Subscribers to a nationwide computer network contend the owners are taking a byte out of the First Amendment by censoring the network's electronic bulletin board messages.

But officials for the Prodigy network, which provides consumer and information services to several hundred thousand subscribers, maintain they have the same right as newspaper and broadcast executives to "set boundaries" on the exercise of free expression.An electronic communications law expert agreed, saying the challenge for Prodigy is enforcing standards tough enough to avoid lawsuits sparked by bulletin board content.

"They should be able to forbid whatever they forbade in their subscriber agreement," Dallas attorney Benjamin Wright said recently.

But subscriber indignation has been flowing for weeks into the electronic bulletin board Prodigy sets aside for complaints.

"Censorship is the most un-American, communist thing in the Prodigy service," wrote subscriber Chris Hanke, who did not say where he lives. "If a member finds anything offensive (on the bulletin boards) this service should ask them if they still want to be a member of this service."

Subscriber John Gillis likened the service's editors to "old ladies" afraid of mice.
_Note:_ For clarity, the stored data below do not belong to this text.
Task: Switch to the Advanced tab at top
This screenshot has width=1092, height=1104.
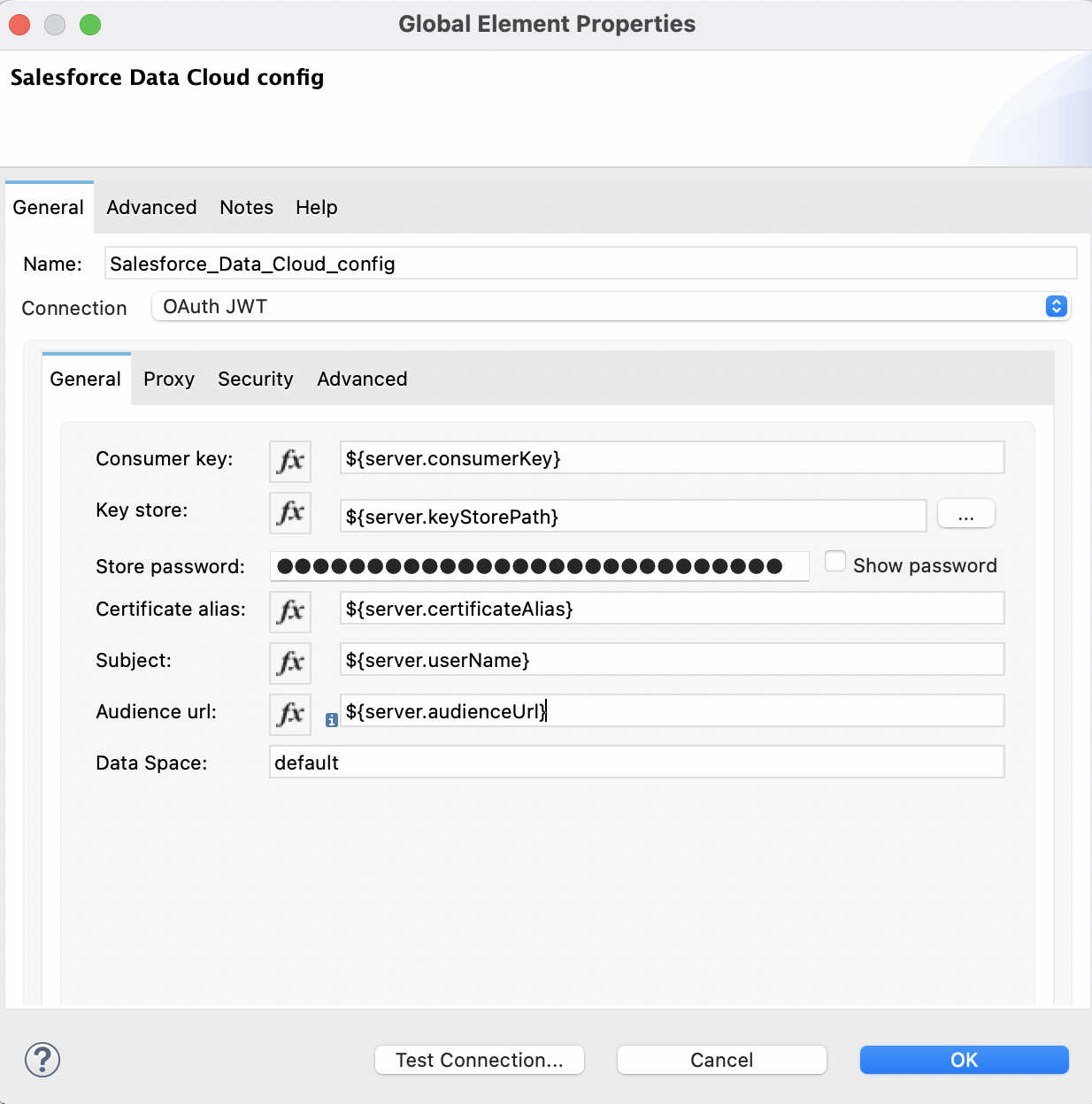Action: [150, 207]
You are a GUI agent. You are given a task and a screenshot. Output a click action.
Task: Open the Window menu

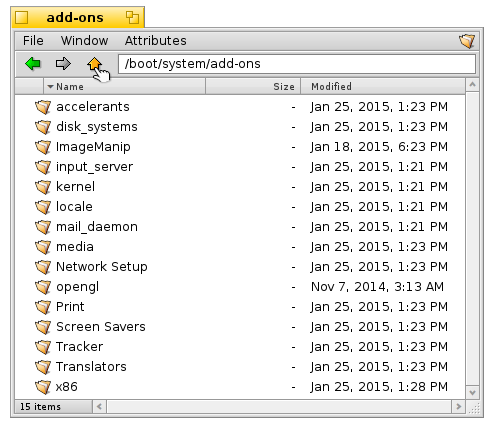84,41
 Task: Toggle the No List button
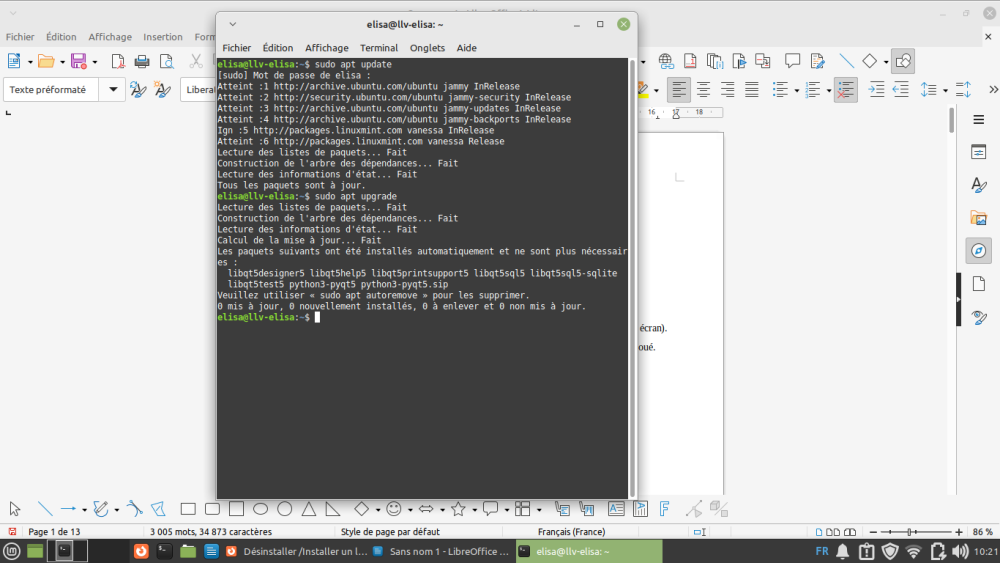tap(845, 89)
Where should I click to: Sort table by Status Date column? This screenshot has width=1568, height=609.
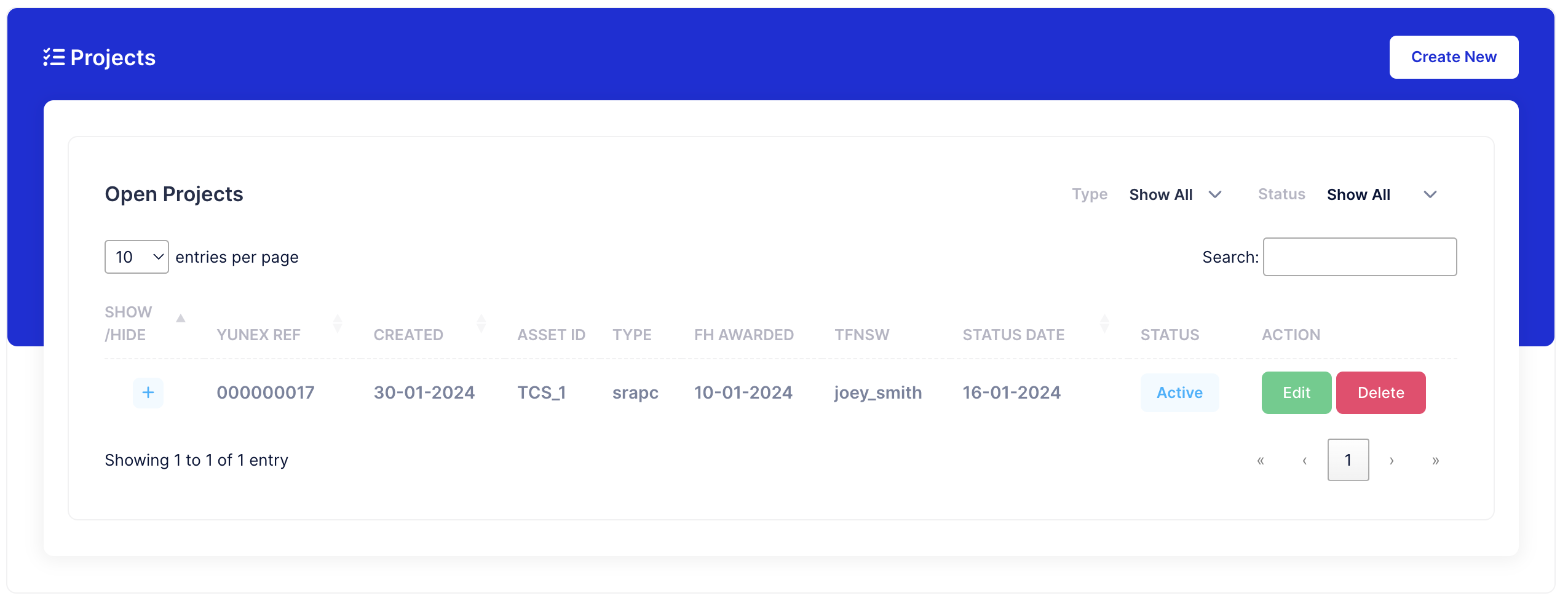1104,324
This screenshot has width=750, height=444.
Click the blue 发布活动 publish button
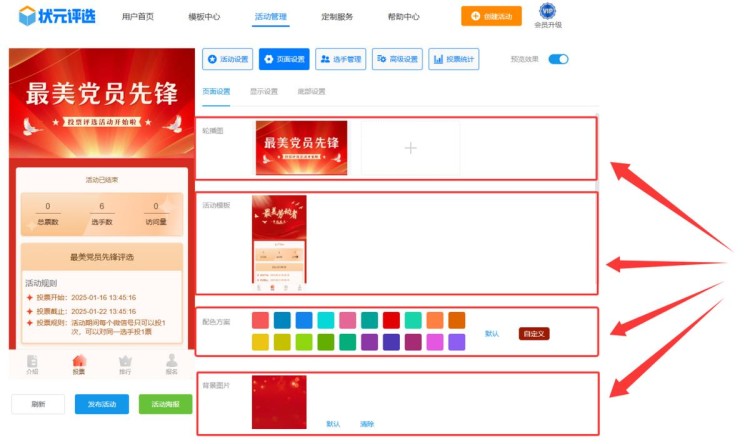coord(101,404)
That drew a one-word retort from Ray Bandel, one of the badly outnumbered subscribers who support Prodigy's standards: "Bull."

Prodigy, which carries such items as stock quotes, advertising and horoscopes, considers itself a "family service," company spokeswoman Martha Griffin said. It is jointly owned by Sears and IBM Corp.

"When you send something into a public bulletin board on a family service, then you expect to write within the boundaries of the rules that are stated," she said from her White Plains, N.Y., office.

When they join, Prodigy subscribers agree to refrain from sending messages that contain profanity or obscenity, threaten or insult, might offend those doing business through Prodigy, or are "otherwise objectionable."

Messages rejected by Prodigy editors included one seeking the least painful way to commit suicide and another accusing somebody of being an embezzler, said Geoffrey Moore, who directs market programs and communications for Prodigy.

"The Constitution bestows no rights on readers to have their views published in someone else's private medium," Moore wrote in a Dec. 16 essay in The New York Times. "What the Constitution does give readers is the right to become publishers themselves."

But some subscribers contend the service is heavy-handed and goes beyond its own standards. Daniel Hunter wrote that Prodigy has rejected his messages to the Arts Club bulletin board because they made reference to the Marquis de Sade and contained "a historical discussion of mass murders, plagues, etc."

"If anything, our editors do err on the side of conservatism," Ms. Griffin said. "There are other bulletin board services where people can express more extreme views if they wish."

She also said Prodigy does not interfere with private messages sent directly from one subscriber to another. "The only way we would see those messages is if the receiver complained about their content," she said.

Wright said the real issue for Prodigy and other computer networks "is the extent to which a video-text service provider has an obligation to look at what's getting on the bulletin boards."

He noted that Soldier of Fortune magazine recently was successfully sued by the family of a man slain by a killer-for-hire who had advertised in the magazine.

"The law found that the magazine had a duty to screen the information it published," he said.

Prodigy may not have as great a duty, Wright said. That would depend on whether a judge or jury found it to be "more like a newspaper or magazine, which have a greater duty to monitor content than entities not in that business."